La branche manutention vole de record en record chaque année.

Valeurs records

Le nombre de machines vendues a également atteint des valeurs records, soit plus de 6.600 machines pour le Génie civil/ Construction (6.000 en 2016). Quant aux chariots élévateurs, il s’en est vendu plus 12.500 unités. La limite de 10.000 unités est donc allégrement franchie.

En matière d’emploi, les membres de la Sigma employaient 2.930 travailleurs à la fin de l’an passé, soit une progression de 4%.

En 2016, Dries Van Haut attribuait l’essentiel de la croissance aux entreprises de location et à cette même activité. Même scénario en 2017 où cette activité se taille toujours la part du lion en matière d’investissements, mais les utilisateurs finaux ne sont certainement pas en reste. Les flottes de matériel s’agrandissent, les achats de plusieurs pièces en même temps étant monnaie courante et on assiste même au remplacement de grandes machines puissantes.

Revers

Mais la constance de cette haute conjoncture a aussi ses revers pour les importateurs. Les délais de livraison incroyablement longs, d’abord, principalement parce que les sous-traitants des constructeurs ne parviennent pas à suivre la cadence et donc, à livrer suffisamment de composants pour répondre à la demande. 

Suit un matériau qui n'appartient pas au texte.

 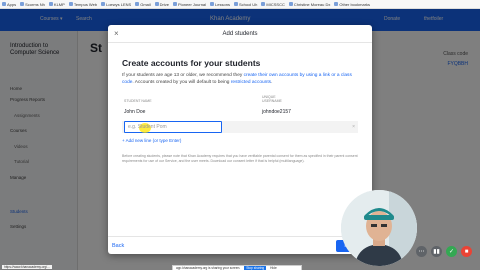 I want to click on bookmark-label: Christine Moreau Dx, so click(x=312, y=4).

La difficulté à recruter du personnel technique ensuite. Il est vrai que le technicien «idéal» aura des compétences en mécanique, hydraulique et en électricité, voire en pneumatique. Il devrait pouvoir s’exprimer en français, néerlandais et se débrouiller en anglais ou en allemand pour pouvoir communiquer avec les constructeurs. Il connaît le fonctionnement des différentes machines pour poser le bon diagnostic et est disposé à se trouver à l’autre bout du pays dès 6 heures du matin. La perle rare en somme, de sorte que les entreprises forment et recyclent elles-mêmes leur personnel. Pour relever ce défi, la Sigma a décidé de consacrer un budget significatif à une campagne visant à rendre le métier de technicien de service plus attirant.

2018 garde le rythme

Cet état de grâce va-t-il perdurer? Si on s’en réfère aux perspectives économiques de la Kbc, les indicateurs économiques continuent de pointer une croissance saine de l’économie mondiale et chacun table sur un maintien de la dynamique. Au vu des chiffres des 4 premiers mois 2018 de la Sigma, le génie civil/construction reste stable tandis que d’autres catégories gagnent ou perdent quelques petits pour cent de sorte que les entreprises se maintiennent au même seuil qu’en 2017. Les grandes machines surtout tirent très bien leur épingle du jeu, tout comme les chariots de manutention thermiques en nette hausse. 

Les hauts faits de cette sous-section continuent à bénéficier du statut de plaque tournante logistique de la Belgique, de l’essor de l’e-commerce et de l’automatisation.

A ce jour donc, 2018 s’annonce sous de très bons auspices, le véritable défi consistant à trouver le personnel adéquat.